Fausti nodded. “So be it. May our service be of far greater value to the Nation than we fear it will be.”
Bidentime nodded in return. “So be it indeed. And come what may, I at least will value that service.” He sat down, erect and firm, at his Steward’s folding table, rapped the end of his Steward’s rod once. At a signal from the bailiffs, the delegation rose, and the staffers who led them in led them out to their bus. The bailiffs followed them.

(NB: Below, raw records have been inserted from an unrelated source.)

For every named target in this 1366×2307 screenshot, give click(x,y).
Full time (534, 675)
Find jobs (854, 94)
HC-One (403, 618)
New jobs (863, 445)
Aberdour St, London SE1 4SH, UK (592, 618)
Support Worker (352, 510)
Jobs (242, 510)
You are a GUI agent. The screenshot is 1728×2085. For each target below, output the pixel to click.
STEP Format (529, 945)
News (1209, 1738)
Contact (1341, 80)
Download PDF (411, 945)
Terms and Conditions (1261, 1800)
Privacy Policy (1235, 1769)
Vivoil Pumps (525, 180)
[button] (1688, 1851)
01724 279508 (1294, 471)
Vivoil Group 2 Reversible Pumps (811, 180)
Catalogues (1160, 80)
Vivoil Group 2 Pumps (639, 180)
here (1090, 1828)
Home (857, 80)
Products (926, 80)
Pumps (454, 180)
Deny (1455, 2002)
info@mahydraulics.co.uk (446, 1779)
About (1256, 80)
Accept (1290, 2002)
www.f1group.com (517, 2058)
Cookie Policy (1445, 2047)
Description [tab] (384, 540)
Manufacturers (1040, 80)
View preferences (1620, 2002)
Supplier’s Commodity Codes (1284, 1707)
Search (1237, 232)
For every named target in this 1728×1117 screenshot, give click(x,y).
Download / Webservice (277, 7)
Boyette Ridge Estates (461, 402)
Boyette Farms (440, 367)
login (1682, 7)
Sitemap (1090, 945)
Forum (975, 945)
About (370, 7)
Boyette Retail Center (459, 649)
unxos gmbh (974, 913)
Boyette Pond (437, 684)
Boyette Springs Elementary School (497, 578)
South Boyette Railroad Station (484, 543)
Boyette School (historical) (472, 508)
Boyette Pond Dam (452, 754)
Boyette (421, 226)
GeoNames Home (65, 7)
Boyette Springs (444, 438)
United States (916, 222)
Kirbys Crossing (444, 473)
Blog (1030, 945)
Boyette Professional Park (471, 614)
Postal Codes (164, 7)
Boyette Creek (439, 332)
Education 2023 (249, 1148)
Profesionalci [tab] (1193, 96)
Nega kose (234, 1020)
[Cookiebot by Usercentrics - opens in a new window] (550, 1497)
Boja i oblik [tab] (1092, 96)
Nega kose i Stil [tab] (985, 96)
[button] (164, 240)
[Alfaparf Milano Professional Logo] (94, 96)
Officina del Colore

When all were gone, Bidentime’s shoulders sagged, his face fell and lost most of its color. He pulled off his face shield, and listlessly dropped it on the table, from which it promptly rolled off and fell on the floor. He stared at the place where it had been for a moment, and then, vacantly, into the empty space of the Audience Room. He sat there for some time, alone, still, and sorrowful, an old and profoundly weary man.
* This post suggests using “dey/dem/deir” as the missing third-person singular, gender-ambiguous personal pronoun in US English. Given that the choice that seems to YFNA to best reflect the state of the human condition in these Untied States is rejected on various grounds.